Olympians are a scarce commodity in Tyrone. Tommy Corr of the Clonoe Boxing Club is an exception and qualified for the Los Angeles Games of 1984 where he out-pointed Arigoma Chiponda (Zimbabwe) in his first bout in the middleweight division at Los Angeles in 1984 before losing a majority decision to Jerry Okorodudu (Nigeria) in the next round.
John Treacy’s spectacular marathon debut in Los Angeles when he covered the distance in 2:09:56 to win a silver medal behind Carlos Lopes is the standout moment in the Olympic history of the county that has had a competitor in every Games since 1980 across a range of sports including athletics, cycling, equestrian sports, and golf.
Bantamweight boxer, John Joe Nevin secured Ireland’s first medal of the London Games of 2012 and later introduced the ‘Mullingar Shuffle’ to an international audience in the semi-final against the world champion, Lazaro Estrada Alvarez (Cuba). Nevin epitomized the ‘sweet science’ in a virtuoso performance against the great Cuban. RTÉ reported that an average of 1.18 million people tuned in to the final where Nevin was narrowly outpointed by Luke Campbell (Great Britain).
Billy Walsh’s Olympic experience as a competitor in Seoul in 1988 was an unhappy won. His first-round opponent was a local boy that he had knocked out six months earlier in a pre-Olympic tournament. Walsh suffered a cut eye in the opening round and the contest was eventually stopped after he consulted the ringside doctor.

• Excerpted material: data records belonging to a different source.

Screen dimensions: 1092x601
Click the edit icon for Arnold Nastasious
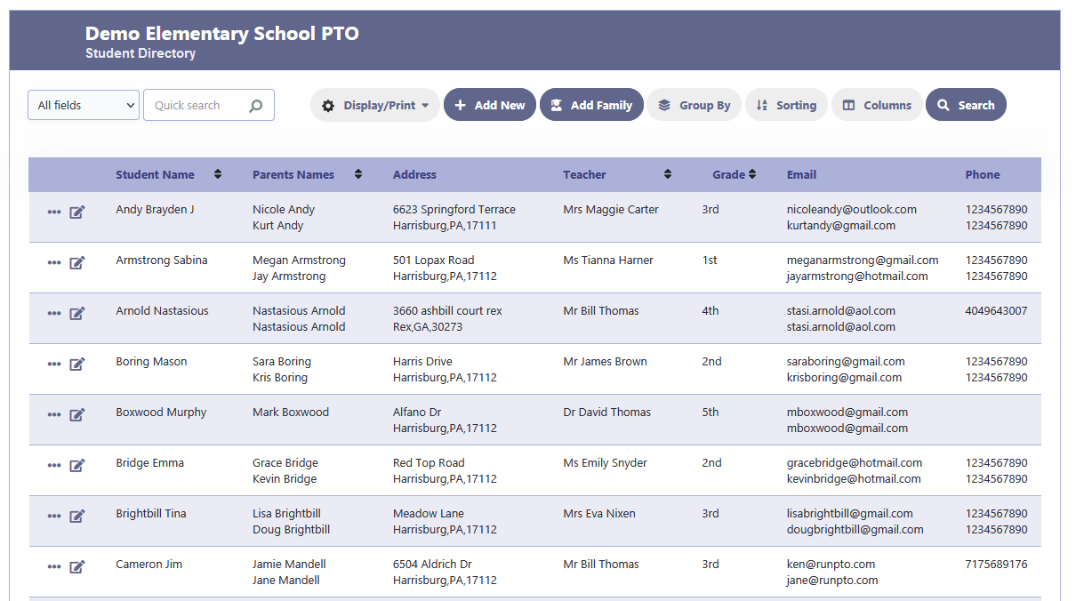pos(77,313)
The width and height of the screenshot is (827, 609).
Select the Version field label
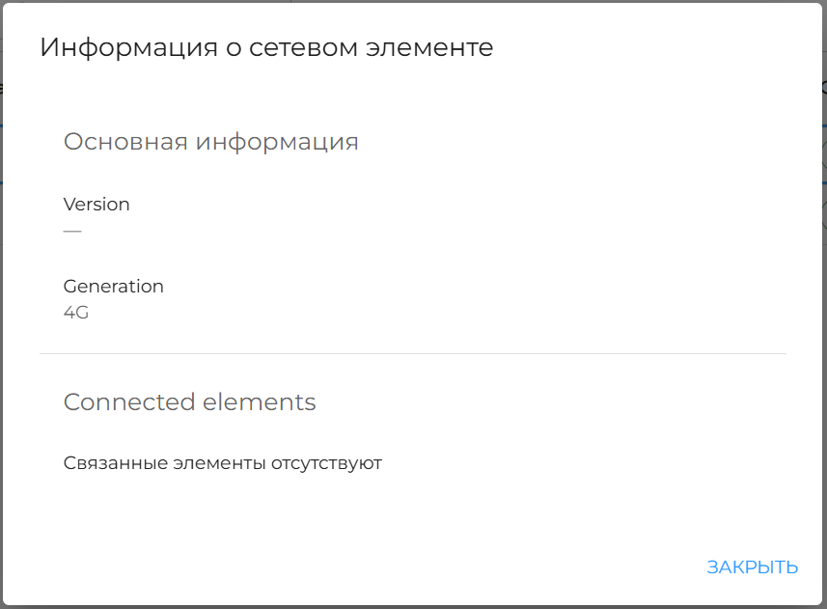tap(96, 204)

Walsh was a key figure in transforming the fortunes of Irish boxing with the establishment of the sport’s High-Performance Unit, and he was head coach at the Beijing Games when Irish boxers won three medals and in London when four medals were won.

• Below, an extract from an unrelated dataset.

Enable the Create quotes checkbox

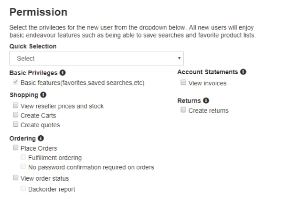[16, 124]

Arguably the most influential and inspirational Olympic gold medals won by Irish competitors were those won by Wicklow’s Ronnie Delany in Melbourne in 1956 and Katie Taylor in London in 2012.
Ronnie Delany’s 1,500 metres victory in the new Olympic record time of 3:41.2 provided the foundation for a new tradition in Irish athletics and inspired a generation of world class middle-distance runners. Delany was the holder of an athletic scholarship at Villanova University and his victory confirmed the importance of the system as a means of achieving athletic greatness.
Rarely has an Irish sportsperson had such an impact on her chosen activity as Katie Taylor has had on women’s boxing. Incrementally, she advanced the sport as a suitable one for women, initially at the domestic level and then on the international stage until it was eventually included in the Olympic programme.
Katie Taylor captured the public imagination like no previous sporting icon and the Irish nation halted for the occasion of the Olympic lightweight final in which she narrowly defeated Sofya Ochigava (Russia). After the president of the OCI and IOC Executive Board member Pat Hickey presented the gold medal, Irish sport was provided with another iconic image as Taylor galloped around the edge of the ring with her Irish flag fluttering behind her and a gold medal draped around her neck.
The American media network ESPN superbly captured the significance of the victory.
There was a sense of a taboo evaporating in London, partly because of Taylor’s stature and the adoration her fans displayed, partly because the overall speed and strength and reflexes and yes, grace exhibited by the champion among this group of women, could make a convert out of the most hard-hearted traditionalist.